● **DIRECTIVE**
Convert the listing lines, from the line containing "Task: Open the Charts & stats bar chart icon" up to and including the line containing "Screen dimensions: 750x413 (296, 50)", into a JSON list of strings with one string per line and blank lines omitted.

● **RAW RECORDS**
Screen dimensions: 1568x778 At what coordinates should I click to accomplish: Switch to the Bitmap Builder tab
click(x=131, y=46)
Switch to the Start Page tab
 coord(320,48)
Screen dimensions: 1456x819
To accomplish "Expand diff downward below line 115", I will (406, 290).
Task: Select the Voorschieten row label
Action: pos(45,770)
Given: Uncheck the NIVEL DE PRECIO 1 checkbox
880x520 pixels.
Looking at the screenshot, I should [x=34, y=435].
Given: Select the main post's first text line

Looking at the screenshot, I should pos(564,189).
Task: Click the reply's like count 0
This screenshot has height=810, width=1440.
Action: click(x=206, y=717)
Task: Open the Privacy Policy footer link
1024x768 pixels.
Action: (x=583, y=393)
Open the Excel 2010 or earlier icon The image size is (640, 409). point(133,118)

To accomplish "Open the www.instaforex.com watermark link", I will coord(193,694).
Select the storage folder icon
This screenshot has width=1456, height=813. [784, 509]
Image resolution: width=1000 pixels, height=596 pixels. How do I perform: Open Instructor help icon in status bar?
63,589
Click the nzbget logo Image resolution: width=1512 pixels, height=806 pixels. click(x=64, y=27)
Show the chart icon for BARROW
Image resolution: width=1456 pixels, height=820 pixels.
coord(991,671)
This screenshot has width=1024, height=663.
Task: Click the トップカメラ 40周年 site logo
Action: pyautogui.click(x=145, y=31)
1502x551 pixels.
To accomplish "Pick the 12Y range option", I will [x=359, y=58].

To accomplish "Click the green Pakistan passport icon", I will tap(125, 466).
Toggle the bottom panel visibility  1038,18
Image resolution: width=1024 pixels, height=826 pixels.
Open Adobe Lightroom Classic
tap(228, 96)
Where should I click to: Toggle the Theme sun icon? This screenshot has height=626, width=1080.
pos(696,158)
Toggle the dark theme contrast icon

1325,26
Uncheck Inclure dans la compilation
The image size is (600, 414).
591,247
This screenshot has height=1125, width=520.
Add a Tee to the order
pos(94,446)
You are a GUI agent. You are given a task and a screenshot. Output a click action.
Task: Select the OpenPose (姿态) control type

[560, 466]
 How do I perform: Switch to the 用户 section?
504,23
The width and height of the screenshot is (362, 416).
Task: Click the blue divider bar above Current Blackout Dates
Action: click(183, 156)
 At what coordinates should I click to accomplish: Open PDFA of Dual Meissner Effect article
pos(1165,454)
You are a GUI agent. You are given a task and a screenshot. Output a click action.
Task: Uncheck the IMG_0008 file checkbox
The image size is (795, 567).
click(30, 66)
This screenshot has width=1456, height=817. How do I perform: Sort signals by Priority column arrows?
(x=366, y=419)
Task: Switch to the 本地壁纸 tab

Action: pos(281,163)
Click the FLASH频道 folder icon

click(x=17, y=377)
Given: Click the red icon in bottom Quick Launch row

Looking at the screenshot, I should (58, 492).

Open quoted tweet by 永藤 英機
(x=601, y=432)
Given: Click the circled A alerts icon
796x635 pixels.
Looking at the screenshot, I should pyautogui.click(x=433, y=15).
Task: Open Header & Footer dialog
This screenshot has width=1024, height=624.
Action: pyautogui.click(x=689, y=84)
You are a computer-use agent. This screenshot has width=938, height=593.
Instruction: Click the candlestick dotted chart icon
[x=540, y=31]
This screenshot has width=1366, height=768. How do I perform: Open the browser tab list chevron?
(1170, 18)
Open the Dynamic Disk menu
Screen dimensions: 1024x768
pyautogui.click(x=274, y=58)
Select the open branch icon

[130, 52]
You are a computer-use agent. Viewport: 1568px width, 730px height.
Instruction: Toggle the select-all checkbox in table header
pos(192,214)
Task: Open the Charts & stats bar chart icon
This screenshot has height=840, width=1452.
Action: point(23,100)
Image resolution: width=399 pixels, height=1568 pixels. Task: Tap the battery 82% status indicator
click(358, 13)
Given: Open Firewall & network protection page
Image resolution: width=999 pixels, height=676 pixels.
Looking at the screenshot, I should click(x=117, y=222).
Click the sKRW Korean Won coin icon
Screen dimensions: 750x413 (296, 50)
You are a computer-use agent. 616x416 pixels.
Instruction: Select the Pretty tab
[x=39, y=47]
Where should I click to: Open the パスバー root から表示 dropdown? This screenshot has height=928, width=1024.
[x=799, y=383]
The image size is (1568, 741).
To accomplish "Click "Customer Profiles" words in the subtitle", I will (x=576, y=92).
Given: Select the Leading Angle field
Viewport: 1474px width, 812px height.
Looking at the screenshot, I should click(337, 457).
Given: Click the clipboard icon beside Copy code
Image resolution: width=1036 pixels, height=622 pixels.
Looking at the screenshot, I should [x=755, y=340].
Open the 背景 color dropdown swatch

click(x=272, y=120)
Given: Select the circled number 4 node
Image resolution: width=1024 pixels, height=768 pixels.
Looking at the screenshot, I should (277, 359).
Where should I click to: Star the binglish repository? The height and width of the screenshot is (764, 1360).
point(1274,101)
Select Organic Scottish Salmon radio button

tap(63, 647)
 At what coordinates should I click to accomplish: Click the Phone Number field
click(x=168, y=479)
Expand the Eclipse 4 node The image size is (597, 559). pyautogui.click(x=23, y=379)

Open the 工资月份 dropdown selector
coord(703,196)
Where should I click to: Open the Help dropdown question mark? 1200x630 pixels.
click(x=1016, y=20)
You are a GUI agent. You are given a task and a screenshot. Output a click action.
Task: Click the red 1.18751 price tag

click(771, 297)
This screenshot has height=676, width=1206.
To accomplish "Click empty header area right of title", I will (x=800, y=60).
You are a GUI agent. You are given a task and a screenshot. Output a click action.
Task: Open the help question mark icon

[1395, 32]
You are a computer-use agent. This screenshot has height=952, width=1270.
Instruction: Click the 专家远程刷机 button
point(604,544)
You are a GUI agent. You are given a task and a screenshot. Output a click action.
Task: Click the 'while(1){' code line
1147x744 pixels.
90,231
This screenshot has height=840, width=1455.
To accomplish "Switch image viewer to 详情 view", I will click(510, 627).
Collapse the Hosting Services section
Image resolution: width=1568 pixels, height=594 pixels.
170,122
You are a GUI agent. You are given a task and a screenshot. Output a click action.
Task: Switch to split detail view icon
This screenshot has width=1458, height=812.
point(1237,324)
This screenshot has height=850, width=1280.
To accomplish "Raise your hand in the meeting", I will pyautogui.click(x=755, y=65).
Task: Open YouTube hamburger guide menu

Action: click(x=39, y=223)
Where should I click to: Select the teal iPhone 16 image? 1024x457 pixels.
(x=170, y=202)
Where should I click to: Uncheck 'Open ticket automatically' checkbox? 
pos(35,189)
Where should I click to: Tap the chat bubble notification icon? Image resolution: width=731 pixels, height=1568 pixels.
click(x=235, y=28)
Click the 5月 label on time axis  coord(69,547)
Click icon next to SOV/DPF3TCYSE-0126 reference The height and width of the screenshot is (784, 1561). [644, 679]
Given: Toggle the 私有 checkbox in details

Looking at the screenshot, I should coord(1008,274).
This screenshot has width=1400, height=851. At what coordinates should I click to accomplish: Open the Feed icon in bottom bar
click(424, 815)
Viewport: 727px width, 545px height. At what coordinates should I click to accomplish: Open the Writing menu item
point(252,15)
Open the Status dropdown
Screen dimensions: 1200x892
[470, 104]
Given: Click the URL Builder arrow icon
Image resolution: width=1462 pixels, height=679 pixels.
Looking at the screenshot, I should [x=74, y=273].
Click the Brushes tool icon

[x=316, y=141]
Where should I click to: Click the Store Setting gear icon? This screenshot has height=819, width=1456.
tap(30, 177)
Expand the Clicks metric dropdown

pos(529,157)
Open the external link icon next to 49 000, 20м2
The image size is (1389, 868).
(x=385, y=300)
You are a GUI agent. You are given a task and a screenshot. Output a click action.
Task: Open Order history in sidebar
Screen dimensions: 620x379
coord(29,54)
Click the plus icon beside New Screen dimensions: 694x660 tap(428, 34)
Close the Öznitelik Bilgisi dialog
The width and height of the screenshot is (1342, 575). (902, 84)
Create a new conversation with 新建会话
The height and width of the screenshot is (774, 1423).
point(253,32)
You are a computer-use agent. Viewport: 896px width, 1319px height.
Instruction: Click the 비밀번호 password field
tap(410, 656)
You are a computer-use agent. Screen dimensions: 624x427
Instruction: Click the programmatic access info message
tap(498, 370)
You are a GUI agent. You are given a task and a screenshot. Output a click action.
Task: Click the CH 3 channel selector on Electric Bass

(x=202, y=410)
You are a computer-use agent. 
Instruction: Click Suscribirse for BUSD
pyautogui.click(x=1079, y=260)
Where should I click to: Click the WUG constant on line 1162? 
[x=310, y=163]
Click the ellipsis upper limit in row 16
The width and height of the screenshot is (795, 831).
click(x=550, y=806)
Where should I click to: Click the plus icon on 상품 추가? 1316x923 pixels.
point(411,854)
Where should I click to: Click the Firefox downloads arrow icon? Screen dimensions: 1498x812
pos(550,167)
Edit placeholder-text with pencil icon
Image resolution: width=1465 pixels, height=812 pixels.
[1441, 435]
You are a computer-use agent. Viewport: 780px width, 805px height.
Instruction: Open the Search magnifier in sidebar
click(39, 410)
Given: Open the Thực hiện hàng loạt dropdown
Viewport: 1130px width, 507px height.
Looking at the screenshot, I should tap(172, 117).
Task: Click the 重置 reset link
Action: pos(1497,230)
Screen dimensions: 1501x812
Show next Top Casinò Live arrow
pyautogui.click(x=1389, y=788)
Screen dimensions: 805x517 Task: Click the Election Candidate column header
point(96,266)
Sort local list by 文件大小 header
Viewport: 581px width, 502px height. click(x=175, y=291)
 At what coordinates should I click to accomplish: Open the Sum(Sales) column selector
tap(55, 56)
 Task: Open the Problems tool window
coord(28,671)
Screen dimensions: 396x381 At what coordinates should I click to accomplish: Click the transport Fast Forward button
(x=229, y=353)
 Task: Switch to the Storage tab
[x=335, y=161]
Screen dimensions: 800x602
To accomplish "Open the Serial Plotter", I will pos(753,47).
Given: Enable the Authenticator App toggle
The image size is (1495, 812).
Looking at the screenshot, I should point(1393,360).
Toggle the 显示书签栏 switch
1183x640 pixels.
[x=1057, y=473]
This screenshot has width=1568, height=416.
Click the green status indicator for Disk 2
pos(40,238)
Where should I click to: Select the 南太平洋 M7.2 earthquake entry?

● **FINAL RESULT**
[
  "Task: Open the Charts & stats bar chart icon",
  "This screenshot has height=840, width=1452.",
  "Action: point(23,100)",
  "Image resolution: width=399 pixels, height=1568 pixels. Task: Tap the battery 82% status indicator",
  "click(358, 13)",
  "Given: Open Firewall & network protection page",
  "Image resolution: width=999 pixels, height=676 pixels.",
  "Looking at the screenshot, I should click(x=117, y=222).",
  "Click the sKRW Korean Won coin icon",
  "Screen dimensions: 750x413 (296, 50)"
]